GOP Internet consultant Patrick Ruffini has already taken a crack at evaluating what it says about the Right’s online fortunes. What it says is that Republicans and conservatives need to reinvent their online channels of communication:

Lots of bloggers have been over to Iraq, a commitment which makes the professional activists in the leftosphere look like dilettantes. Guys like Jeff [Emanuel], Bill Roggio, and Michael Yon have been the advance guard for this stuff. But nothing little has been done to institutionalize their work, to create counter-memes by controlling the upstream information flow through a system for nurturing these upstart war reporters. The failure to develop an effective counter-narrative out of Iraq is reflective of the “conservative message machine” and its reluctance to think outside the box.

Myself, I’m still thinking it over. To get started on the process, I separated all the websites on this afternoon’s Leaderboard into a few arbitrary categories and added up the percentages accorded to each. I then created a simple chart with Zoho Sheet (beating out Google Docs by a slim margin and NeoOffice by a much wider one) to visualize the statistical spread. Others will have different ways of breaking this out — and I may have different ways at a later date — but here’s what I came up with:

Memeorandum Leaderboard (by source type) - http://sheet.zoho.com

I should note the numbers taken off the leaderboard do not actually add up to 100%. That’s something I intend to ask Rivera about, and because the Zoho chart rounds them up to reach a sensible 100%, here are the actual numbers as I compiled them:

ARBITARY CATEGORYINEXACT NUMBER
Newspaper/Wire Content 38.65%
Liberal Blogs & Websites 14%
MSM-Backed Online Content11.4%
Conservative Blogs & Websites10.25%
Cable/TV News-Based Content4.7%
Primary Sources Online0.98%
Hard to Categorize Websites0.86%

This dilutes MSM-owned websites only just a bit; as you can see, print and wire-based news stories commanded much, much more attention than websites based on television news, so you can squint and add that back in if you’d like.
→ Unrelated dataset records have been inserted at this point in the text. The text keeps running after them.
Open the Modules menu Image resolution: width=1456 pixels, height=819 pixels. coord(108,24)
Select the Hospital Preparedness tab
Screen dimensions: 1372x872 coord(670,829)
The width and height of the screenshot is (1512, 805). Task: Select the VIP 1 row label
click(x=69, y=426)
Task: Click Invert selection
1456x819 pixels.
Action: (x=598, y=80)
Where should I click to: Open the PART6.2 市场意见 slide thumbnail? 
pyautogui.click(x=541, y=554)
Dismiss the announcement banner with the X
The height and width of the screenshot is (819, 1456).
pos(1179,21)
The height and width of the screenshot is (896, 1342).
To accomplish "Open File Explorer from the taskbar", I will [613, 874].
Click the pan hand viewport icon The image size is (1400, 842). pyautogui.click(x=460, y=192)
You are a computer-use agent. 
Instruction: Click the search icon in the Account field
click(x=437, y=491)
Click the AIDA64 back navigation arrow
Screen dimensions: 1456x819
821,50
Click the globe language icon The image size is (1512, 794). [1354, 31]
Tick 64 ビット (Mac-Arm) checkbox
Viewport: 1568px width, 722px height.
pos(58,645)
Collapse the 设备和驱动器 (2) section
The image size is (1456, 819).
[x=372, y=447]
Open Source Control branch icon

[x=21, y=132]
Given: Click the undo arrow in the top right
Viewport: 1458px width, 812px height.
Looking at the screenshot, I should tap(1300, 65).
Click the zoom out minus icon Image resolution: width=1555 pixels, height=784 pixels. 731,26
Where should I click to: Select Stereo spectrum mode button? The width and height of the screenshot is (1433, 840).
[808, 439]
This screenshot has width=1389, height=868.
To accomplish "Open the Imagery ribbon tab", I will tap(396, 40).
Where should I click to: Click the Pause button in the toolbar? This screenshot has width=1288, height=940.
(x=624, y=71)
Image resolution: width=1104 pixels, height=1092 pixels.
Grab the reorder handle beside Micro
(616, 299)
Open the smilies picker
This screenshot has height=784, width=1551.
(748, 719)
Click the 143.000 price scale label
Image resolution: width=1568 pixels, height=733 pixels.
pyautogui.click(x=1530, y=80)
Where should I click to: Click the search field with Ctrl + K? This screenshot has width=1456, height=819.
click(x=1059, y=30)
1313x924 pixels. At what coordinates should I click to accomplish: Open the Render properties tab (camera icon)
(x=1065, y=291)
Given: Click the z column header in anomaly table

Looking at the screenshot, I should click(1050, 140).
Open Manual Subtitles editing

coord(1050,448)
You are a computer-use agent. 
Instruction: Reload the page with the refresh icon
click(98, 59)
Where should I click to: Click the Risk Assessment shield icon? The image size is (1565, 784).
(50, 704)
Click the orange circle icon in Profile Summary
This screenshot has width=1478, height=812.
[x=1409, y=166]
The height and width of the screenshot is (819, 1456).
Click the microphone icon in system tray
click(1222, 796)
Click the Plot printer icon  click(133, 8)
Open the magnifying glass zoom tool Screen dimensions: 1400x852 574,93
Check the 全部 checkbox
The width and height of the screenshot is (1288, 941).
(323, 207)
Add in MSM-created content specifically for the web, and it’s up over 60%. That is also a more arbitrary but, I would argue, more necessary category — “MSM Online” is where I placed any ostensibly non-partisan blog and any non-blog content by more partisan sources. These days established media organizations are creating more and more content for the web, and much of it differs in character from what they publish on dead trees. Liberal and Conservative blogs are more self-explanatory; the hard-to-categorize sites included Drudge Report and The Moderate Voice. The Primary Sources were Gallup, Rasmussen and whitehouse.gov. If anybody cares, I can forward the list as I compiled it. It could probably use some revision, and I certainly reserve the right to have made a clerical error here or there.

I’ll leave you that to chew over for now. I’ll be back with answers when I have them, and with any luck, I will be back inside of a month with a few more thoughts about what all is going on here.